Source material =>
━━━━
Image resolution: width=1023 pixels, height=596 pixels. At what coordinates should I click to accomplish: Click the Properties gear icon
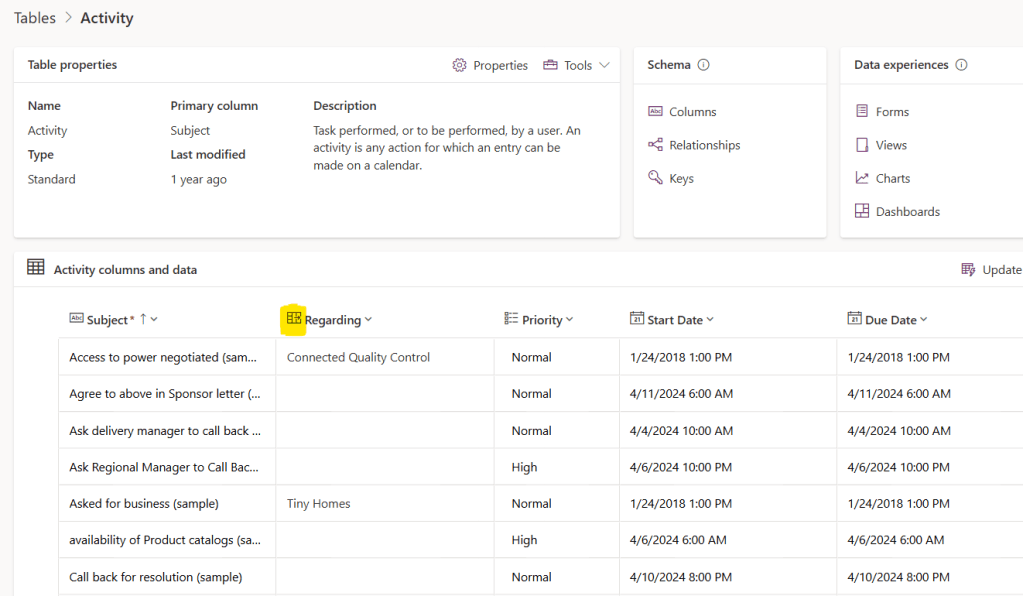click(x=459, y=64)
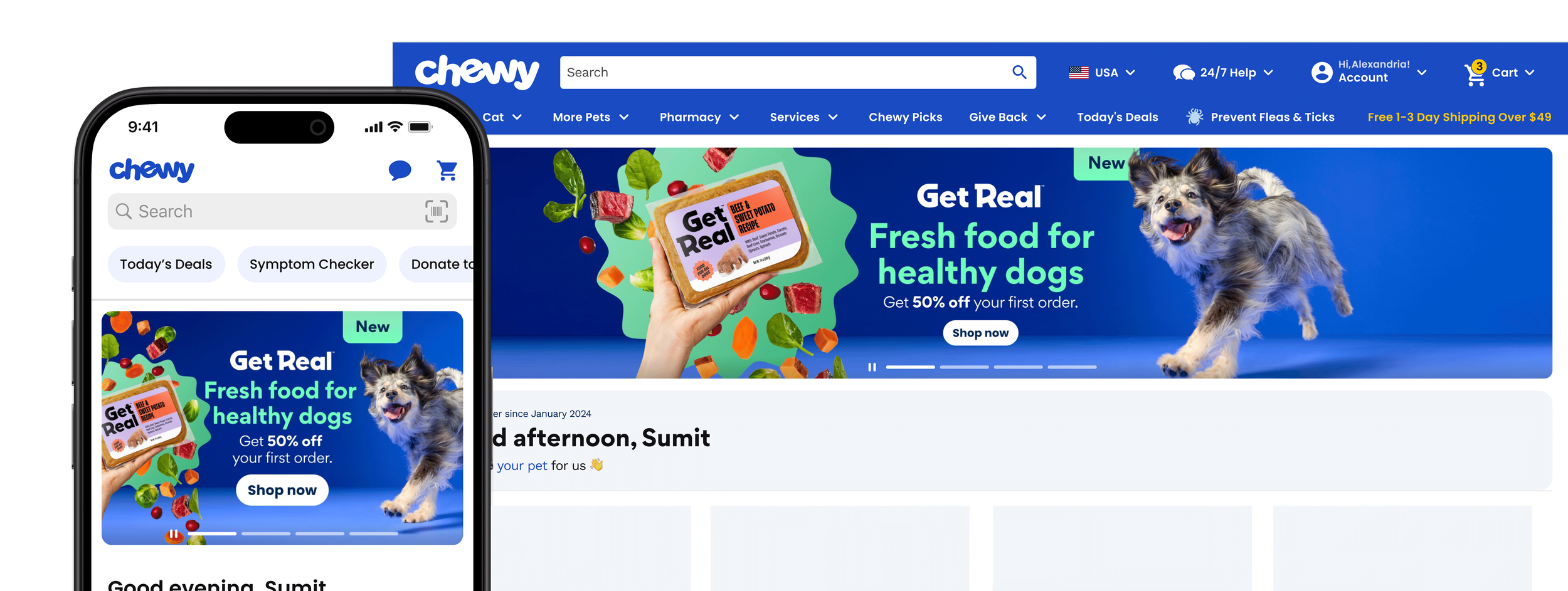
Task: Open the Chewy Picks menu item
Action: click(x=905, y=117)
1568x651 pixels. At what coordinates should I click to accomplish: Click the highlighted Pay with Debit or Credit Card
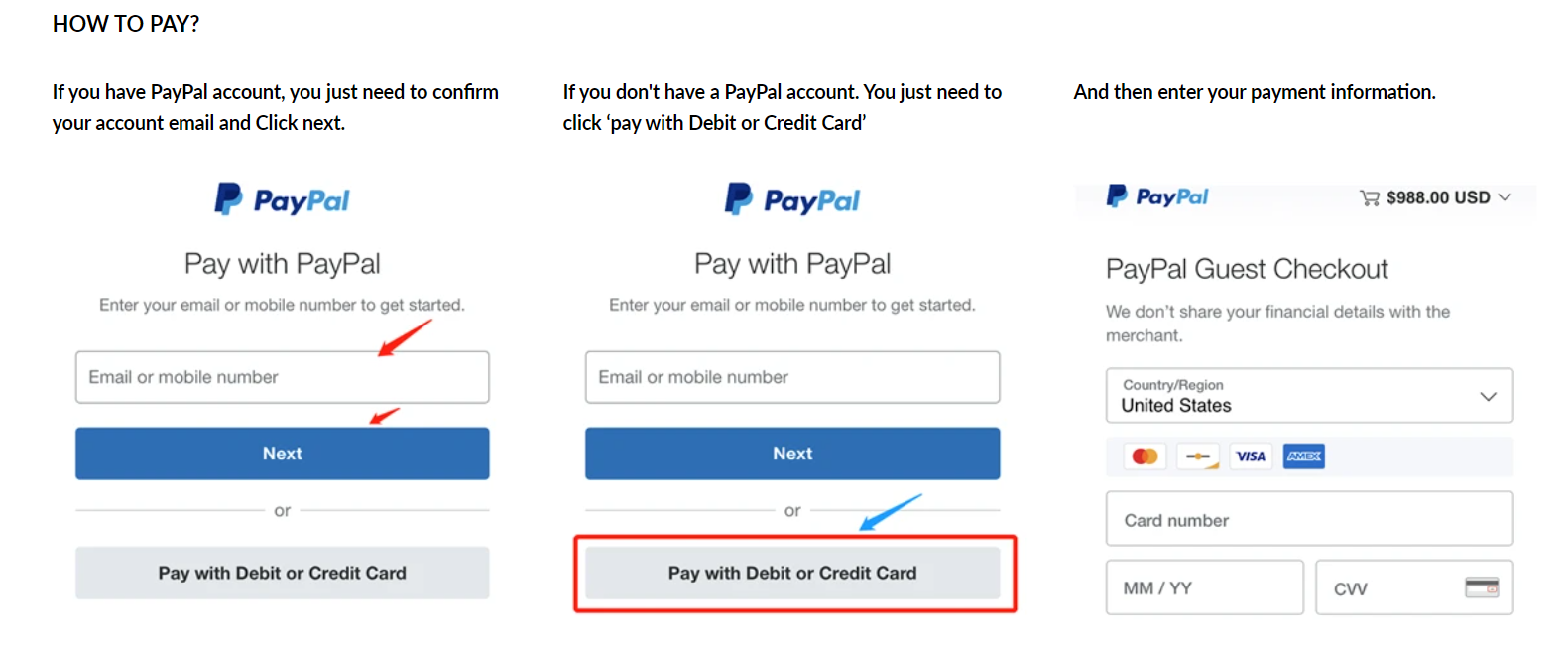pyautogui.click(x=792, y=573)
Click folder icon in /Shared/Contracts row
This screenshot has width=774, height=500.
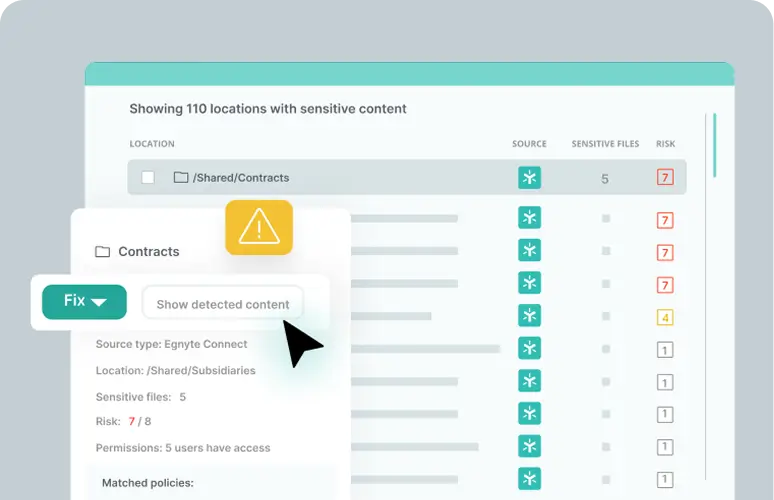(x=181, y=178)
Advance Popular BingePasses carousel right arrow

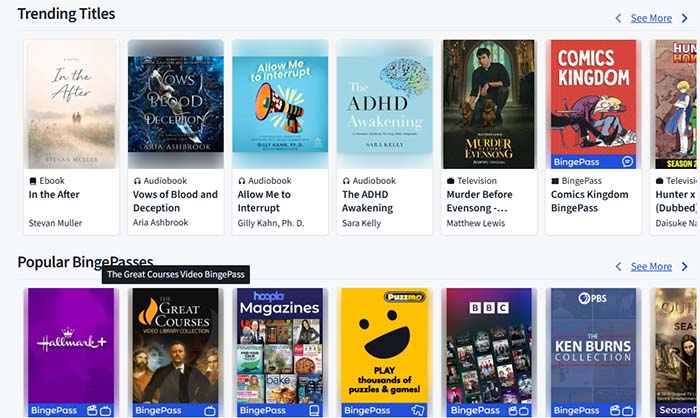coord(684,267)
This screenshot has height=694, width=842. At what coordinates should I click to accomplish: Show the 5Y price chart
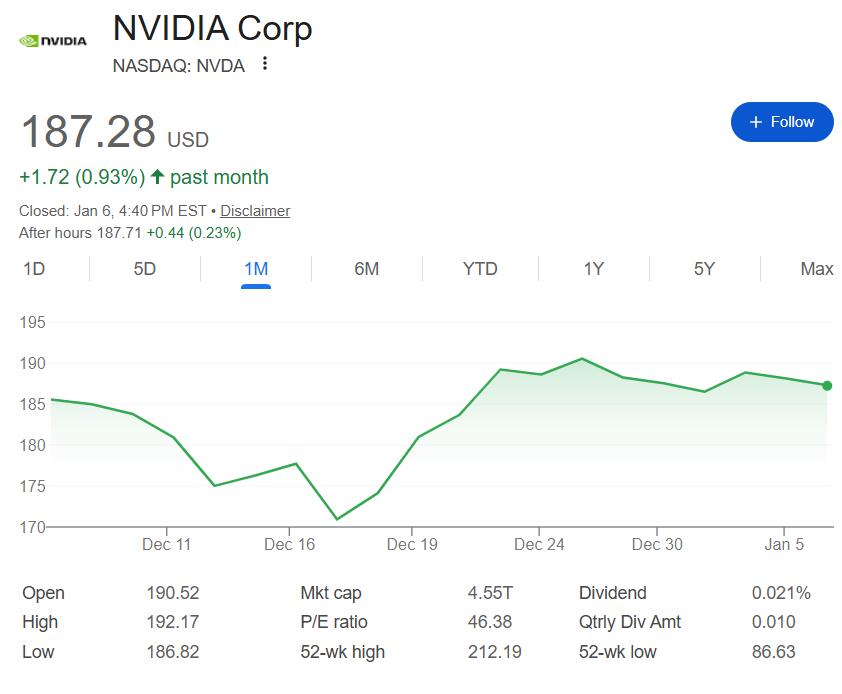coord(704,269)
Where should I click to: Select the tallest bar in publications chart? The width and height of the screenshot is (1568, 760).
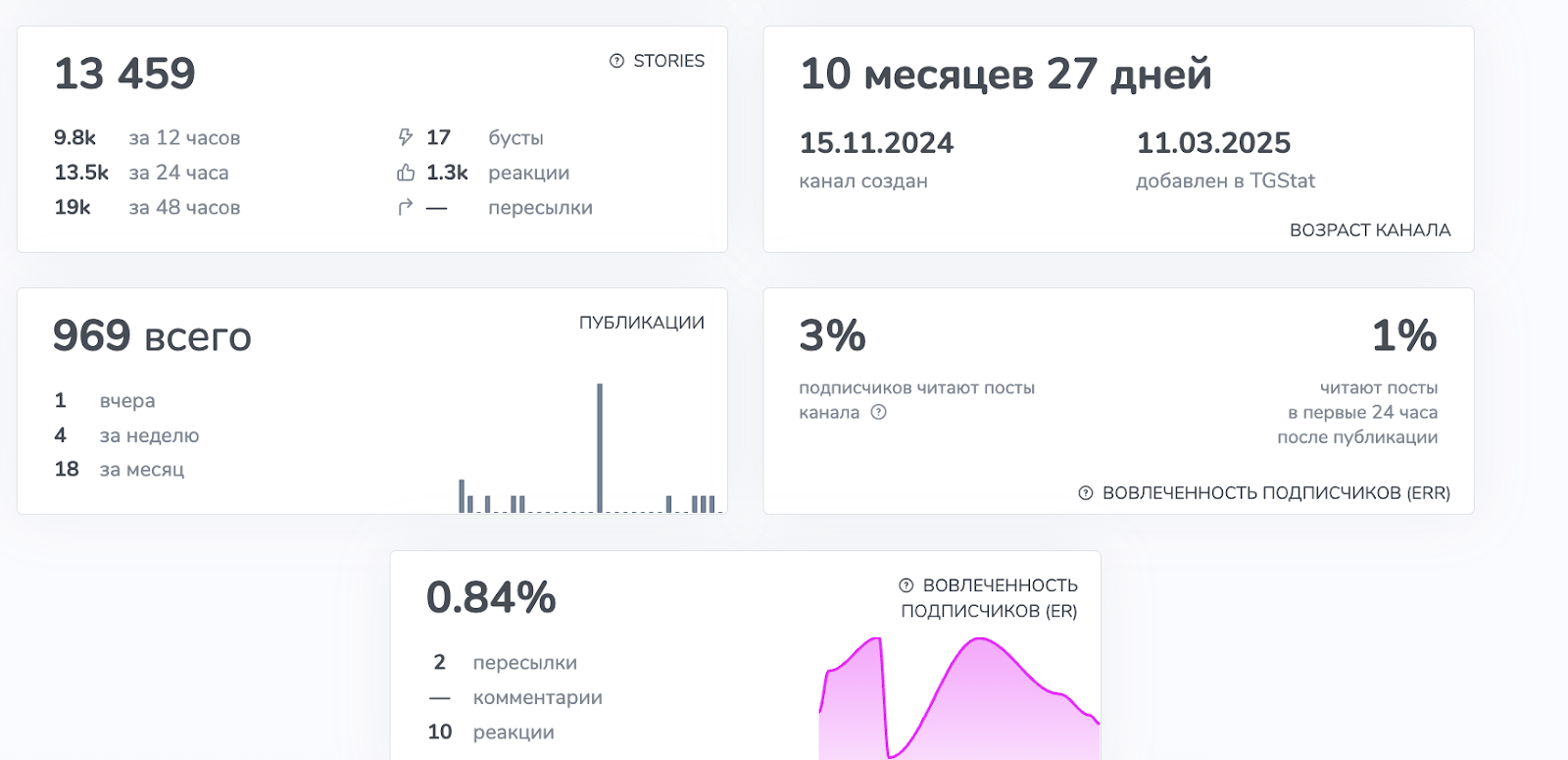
━━━━
What this task involves => Quote, please, only the lines running from the one with "Advance Popular BingePasses" down to the final line of the data above, keeping both ends and skipping the pictures.

Answer to the exercise =>
Advance Popular BingePasses carousel right arrow

coord(684,267)
This screenshot has height=694, width=842. At what coordinates should I click to accomplish: Show the 5Y price chart
coord(704,269)
Where should I click to: Select the tallest bar in publications chart? The width and height of the screenshot is (1568, 760).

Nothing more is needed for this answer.